To the editor:
I was very interested in the history contained in James Brown’s letter of Sept. 17, “America shouldn’t be guilty of social, ethnic cleansing.”
Though there were several factual and historical errors in the letter, I will only address those having direct import on the current state of monuments to General Lee, which seems to be his particular concern.
Firstly, General Lee did own a small number of slaves. This is born out by his own writing in a letter to his wife in 1856 and by the testimony after the war of Lee’s former slave, Wesley Norris, about the brutal treatment he endured. While almost universally regarded as a man of impeccable character, he seemed to lack the moral fortitude to denounce the fundamental basis for the Civil War namely, that espoused by Andrew Stephens, vice president of the Confederacy.

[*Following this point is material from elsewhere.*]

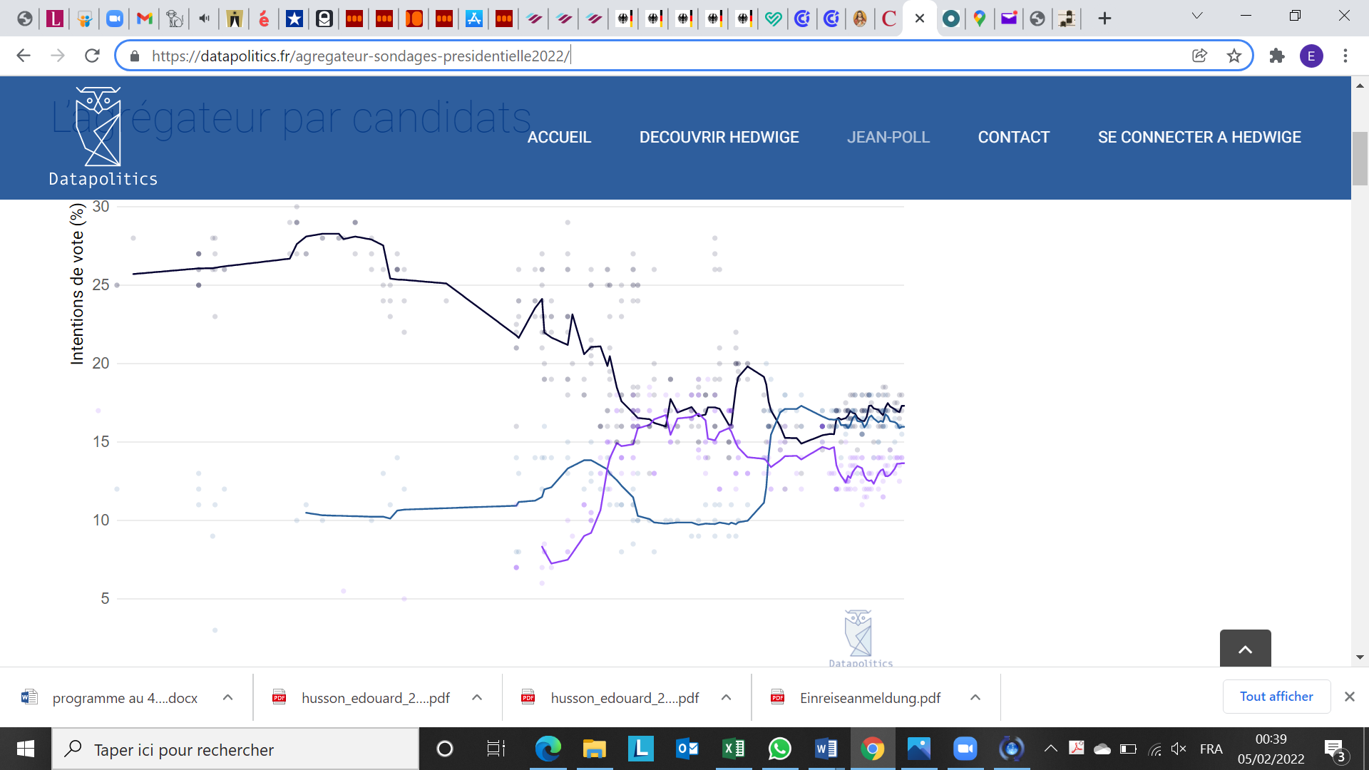Screen dimensions: 1369x770
Task: Close the downloads bar
Action: [1349, 697]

Mr. Stephens said slavery and “the great truth that the Negro is not equal to the white man” is why the Confederacy exists. General Lee chose to fight on this side of the war not, on the side of freedom and equality among people.
Mr. Brown quite rightly points out we we should not be destroying our past. However, there is a big difference between teaching our history so as to not repeat it and memorializing individuals and an era about which we should have no pride. In Indiana, we show no pride in our leadership in the eugenics movement; why should we show any pride in our country’s racist past?